Now that the process for uploading header images is integrated into your blog Dashboard, we will be phasing out the NextGEN Gallery plugin in the near future. We suggest using either the built-in photo gallery for WordPress or the Inline Media Tool plugin in combination with Flickr for any future slideshows or galleries that need to be embedded in your blog posts.
The Missouri State 2010 theme neatly organizes your pages into a menu in your blog’s header, and includes drop-down menus for multiple levels of nested sub-pages.
An box containing information about a blog post’s author is now default on all blogs (you can see an example at the bottom of this post). To have the box appear on your blog, the author must have some information entered on their profile within WordPress. You can enter this information by visiting your profile page.
The new blog theme supports up to two sidebars on the right side of the blog and up to four sidebars above the footer. The layout of the theme will change dynamically depending on how many sidebars you utilize.
This morning all University blogs were upgraded to the new 3.1 version of WordPress. Some of the new updates include a new top admin bar, streamlined posting interface as well as new developer tools. Read the WordPress Development blog for more details in this new release.
We’ll be moving all of our WordPress blogs to a different server on the morning of Friday, October 7, 2010. Things should go smoothly and there won’t be any downtime; however if you experience problems or notice a brief downtime that morning, please keep in mind that we are probably in the middle of the server migration. If you notice problems after noon on Oct. 7, please let me know by calling the Web Help Desk at 836-5271.
As you can see, this page has been updated and made into a blog intended to host news and updates about Missouri State blogs. Important links can be found at the top of this page, along with the option to log in to your blogs. On the right, you will find categories and archives for this administrative site, along with a directory of all Missouri State blogs.
If you are the administrator of one or more blogs, please subscribe to this site, as any news about WordPress blogs will be posted here. Examples of content you can expect are:
new or updated plugins
changes or updates to the Missouri State blog themes
We recently completed upgrading all of the Missouri State Blogs to the new version 3.0 of WordPress.

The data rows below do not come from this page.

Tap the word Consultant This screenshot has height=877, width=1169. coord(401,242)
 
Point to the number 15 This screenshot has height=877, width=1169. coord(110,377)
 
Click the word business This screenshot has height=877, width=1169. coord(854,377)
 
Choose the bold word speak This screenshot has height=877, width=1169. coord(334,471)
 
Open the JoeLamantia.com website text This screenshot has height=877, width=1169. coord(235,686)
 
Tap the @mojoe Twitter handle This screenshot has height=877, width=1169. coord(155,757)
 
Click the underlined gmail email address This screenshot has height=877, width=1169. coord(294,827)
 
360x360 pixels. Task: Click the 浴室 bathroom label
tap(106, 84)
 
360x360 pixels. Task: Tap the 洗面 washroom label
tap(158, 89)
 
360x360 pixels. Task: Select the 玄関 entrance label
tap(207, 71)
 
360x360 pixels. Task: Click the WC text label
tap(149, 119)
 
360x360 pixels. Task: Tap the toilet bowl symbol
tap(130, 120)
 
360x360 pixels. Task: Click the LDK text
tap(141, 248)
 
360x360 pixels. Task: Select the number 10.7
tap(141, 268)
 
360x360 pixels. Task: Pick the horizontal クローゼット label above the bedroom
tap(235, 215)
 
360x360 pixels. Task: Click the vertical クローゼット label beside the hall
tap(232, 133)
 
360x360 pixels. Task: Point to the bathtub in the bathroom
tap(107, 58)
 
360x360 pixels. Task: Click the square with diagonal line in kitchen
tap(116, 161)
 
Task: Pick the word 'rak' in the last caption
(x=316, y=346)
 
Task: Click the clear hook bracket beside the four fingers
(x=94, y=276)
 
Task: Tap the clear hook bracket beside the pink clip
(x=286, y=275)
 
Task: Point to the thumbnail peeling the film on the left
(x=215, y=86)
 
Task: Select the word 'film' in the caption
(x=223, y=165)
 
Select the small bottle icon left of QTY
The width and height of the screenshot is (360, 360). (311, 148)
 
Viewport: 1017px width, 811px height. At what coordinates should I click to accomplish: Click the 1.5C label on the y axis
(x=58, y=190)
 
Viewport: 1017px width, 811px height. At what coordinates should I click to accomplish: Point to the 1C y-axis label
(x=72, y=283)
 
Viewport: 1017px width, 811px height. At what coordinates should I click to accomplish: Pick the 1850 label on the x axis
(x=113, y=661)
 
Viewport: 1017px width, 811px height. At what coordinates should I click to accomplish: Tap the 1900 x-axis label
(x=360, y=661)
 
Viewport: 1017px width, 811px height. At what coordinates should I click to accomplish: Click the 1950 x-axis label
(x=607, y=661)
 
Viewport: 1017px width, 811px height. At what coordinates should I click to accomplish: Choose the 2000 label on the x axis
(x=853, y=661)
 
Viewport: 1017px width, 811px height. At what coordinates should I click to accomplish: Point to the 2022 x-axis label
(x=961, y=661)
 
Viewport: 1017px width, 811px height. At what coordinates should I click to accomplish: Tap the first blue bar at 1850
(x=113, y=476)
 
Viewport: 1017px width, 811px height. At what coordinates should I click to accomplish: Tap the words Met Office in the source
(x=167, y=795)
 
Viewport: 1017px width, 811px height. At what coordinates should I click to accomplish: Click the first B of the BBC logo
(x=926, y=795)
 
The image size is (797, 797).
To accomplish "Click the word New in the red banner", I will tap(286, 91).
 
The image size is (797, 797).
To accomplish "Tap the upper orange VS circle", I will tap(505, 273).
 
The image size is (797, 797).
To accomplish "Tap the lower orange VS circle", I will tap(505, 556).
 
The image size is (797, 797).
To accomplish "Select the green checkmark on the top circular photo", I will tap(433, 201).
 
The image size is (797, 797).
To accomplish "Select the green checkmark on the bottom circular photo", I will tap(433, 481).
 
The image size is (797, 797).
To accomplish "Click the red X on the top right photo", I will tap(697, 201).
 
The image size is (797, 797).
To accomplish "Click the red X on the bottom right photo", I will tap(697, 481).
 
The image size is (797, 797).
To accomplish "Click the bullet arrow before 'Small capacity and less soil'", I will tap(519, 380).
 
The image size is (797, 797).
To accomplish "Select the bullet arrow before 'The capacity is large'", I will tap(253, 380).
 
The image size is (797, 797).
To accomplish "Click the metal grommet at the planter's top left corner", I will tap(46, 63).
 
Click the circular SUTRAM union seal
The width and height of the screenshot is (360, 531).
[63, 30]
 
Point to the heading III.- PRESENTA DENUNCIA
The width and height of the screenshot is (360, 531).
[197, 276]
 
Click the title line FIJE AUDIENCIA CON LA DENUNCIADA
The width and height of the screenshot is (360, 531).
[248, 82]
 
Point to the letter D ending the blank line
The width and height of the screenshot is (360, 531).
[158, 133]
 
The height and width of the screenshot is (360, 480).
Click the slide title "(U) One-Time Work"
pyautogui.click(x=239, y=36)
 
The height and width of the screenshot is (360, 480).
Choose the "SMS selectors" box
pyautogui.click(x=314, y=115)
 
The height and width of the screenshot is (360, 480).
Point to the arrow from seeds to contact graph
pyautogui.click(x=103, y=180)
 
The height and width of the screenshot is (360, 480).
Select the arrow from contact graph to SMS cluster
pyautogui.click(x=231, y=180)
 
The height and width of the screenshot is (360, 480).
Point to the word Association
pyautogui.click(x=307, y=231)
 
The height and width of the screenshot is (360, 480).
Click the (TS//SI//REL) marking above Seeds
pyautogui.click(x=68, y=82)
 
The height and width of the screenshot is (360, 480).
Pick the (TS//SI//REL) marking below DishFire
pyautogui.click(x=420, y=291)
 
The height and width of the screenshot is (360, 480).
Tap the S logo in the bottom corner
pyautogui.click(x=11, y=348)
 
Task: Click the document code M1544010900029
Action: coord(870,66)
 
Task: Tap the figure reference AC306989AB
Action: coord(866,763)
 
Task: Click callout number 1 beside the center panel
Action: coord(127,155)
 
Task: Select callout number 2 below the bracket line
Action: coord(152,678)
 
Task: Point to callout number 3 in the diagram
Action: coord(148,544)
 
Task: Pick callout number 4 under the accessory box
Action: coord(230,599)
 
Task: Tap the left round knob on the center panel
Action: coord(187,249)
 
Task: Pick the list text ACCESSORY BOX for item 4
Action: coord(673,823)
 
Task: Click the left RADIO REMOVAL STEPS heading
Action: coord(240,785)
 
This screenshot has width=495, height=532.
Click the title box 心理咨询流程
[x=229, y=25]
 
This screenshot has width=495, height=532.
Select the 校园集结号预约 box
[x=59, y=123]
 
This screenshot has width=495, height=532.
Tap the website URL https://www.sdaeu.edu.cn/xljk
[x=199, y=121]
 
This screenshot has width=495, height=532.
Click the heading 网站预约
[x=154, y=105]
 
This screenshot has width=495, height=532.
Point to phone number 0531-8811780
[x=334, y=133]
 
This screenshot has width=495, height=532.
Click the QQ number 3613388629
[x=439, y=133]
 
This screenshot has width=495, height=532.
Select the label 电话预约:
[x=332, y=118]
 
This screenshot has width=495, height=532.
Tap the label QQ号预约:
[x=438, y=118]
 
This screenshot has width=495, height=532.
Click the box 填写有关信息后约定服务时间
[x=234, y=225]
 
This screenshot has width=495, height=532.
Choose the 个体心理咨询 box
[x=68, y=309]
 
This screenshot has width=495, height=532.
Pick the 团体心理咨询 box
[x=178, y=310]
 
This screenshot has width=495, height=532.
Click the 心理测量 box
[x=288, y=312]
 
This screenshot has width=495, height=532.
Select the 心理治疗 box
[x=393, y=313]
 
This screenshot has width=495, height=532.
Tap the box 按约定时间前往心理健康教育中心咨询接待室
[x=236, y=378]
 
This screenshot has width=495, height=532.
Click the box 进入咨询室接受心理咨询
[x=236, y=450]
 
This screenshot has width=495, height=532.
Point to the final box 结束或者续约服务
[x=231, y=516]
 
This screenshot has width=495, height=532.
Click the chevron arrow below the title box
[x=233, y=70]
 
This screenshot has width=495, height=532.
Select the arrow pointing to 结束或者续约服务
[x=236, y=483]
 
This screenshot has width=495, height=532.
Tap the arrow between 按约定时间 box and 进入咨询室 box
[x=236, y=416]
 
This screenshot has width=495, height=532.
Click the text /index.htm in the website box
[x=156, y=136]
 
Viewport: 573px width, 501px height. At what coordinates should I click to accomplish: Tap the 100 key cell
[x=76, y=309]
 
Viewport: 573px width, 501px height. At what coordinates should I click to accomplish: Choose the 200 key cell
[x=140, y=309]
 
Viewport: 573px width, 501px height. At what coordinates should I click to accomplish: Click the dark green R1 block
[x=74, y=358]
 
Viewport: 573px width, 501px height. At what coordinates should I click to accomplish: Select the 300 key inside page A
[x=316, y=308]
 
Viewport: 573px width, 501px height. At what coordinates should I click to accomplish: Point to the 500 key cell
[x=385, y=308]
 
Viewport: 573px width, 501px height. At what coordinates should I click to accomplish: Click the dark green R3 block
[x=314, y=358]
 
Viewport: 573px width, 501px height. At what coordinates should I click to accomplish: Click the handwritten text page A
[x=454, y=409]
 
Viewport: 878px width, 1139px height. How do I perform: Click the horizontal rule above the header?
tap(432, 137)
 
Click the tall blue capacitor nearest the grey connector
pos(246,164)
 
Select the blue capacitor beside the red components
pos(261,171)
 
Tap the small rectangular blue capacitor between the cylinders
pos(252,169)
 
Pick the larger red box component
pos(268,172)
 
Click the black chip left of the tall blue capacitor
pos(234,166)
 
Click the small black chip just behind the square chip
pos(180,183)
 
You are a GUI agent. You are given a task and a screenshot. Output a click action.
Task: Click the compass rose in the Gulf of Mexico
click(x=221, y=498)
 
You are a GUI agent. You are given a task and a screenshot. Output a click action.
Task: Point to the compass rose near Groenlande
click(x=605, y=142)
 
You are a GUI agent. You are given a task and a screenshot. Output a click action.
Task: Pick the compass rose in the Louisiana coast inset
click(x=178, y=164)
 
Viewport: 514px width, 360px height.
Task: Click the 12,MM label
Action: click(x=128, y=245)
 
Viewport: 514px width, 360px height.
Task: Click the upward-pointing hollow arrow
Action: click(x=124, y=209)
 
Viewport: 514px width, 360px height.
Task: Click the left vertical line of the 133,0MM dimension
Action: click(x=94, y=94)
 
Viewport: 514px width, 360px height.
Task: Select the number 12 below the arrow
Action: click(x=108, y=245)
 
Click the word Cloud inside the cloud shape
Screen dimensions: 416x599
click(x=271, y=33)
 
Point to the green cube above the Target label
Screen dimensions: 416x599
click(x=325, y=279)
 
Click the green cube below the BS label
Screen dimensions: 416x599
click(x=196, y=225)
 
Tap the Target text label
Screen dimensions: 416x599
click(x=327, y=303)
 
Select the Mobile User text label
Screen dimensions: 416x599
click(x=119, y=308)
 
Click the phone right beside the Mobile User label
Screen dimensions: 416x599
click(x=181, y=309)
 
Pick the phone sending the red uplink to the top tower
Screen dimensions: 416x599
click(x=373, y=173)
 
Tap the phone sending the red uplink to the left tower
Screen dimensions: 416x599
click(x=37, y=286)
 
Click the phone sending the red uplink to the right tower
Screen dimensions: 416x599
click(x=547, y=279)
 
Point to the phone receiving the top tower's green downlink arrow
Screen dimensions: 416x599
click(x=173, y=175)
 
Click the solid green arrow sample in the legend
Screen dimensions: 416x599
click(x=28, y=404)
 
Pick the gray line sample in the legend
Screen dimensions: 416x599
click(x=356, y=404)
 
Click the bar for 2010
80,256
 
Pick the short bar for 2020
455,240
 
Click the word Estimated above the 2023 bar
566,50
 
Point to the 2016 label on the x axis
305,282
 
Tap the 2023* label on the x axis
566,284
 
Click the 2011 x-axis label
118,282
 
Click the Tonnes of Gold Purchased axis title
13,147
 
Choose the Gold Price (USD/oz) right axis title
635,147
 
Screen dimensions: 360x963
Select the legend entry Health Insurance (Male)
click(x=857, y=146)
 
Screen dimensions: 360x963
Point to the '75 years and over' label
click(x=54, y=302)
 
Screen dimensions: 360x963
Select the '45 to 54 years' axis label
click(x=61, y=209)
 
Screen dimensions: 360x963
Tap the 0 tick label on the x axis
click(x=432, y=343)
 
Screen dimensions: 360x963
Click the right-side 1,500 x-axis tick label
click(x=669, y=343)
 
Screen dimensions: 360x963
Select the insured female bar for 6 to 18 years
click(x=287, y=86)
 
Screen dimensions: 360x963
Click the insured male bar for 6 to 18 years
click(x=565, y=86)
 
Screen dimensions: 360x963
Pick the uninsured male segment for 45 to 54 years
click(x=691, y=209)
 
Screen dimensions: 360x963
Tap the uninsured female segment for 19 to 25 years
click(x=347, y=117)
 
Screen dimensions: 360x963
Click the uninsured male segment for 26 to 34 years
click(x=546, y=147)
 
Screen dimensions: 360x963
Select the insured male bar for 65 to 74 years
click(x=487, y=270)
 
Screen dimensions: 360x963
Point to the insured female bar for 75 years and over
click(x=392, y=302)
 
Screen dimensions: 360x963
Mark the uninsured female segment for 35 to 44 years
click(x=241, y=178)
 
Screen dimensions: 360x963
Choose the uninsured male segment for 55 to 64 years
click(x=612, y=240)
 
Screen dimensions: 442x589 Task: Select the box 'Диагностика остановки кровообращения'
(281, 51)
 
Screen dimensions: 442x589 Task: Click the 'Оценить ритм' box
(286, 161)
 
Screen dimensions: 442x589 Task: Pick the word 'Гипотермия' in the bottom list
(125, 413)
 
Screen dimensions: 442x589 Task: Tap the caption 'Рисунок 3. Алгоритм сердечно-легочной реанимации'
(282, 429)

You should notice some small differences in the layout and functionality of the dashboard of your blogs at this time, but no changes in the look of your actual blog.
This new version of WordPress has some great new features, including better menus and navigation, custom post types and taxonomies and a better back-end interface. We plan on updating the themes available to users during the fall 2010 semester to better take advantage of these new features, so stay tuned. We will also be updating our support pages in the fall to better reflect the changes and updates in 3.0.
If you’re curious about the changes and updates made to WordPress 3.0, please watch the video tour below:
This morning we updated the Missouri State blogs to better work with the WordPress threaded commenting system. We have been using a third-party plugin to allow for threaded comments, but our themes now work with the integrated WordPress threaded comments and thus the plugin is no longer needed.
To turn on threaded comments on your blog:
On your blog’s Dashboard, navigate to Settings > Discussion.
Under ‘Other Comment Settings,’ check the box labeled ‘Enable threaded (nested) comments.’
Select the number of levels deep you would like the threaded comments to go.
Click the Save Changes button on the bottom of the page.
We have also integrated a Tiny MCE Comments plugin into all of the blogs, allowing for commenters to add links, format text, etc. This plugin works on both threaded and un-threaded comments.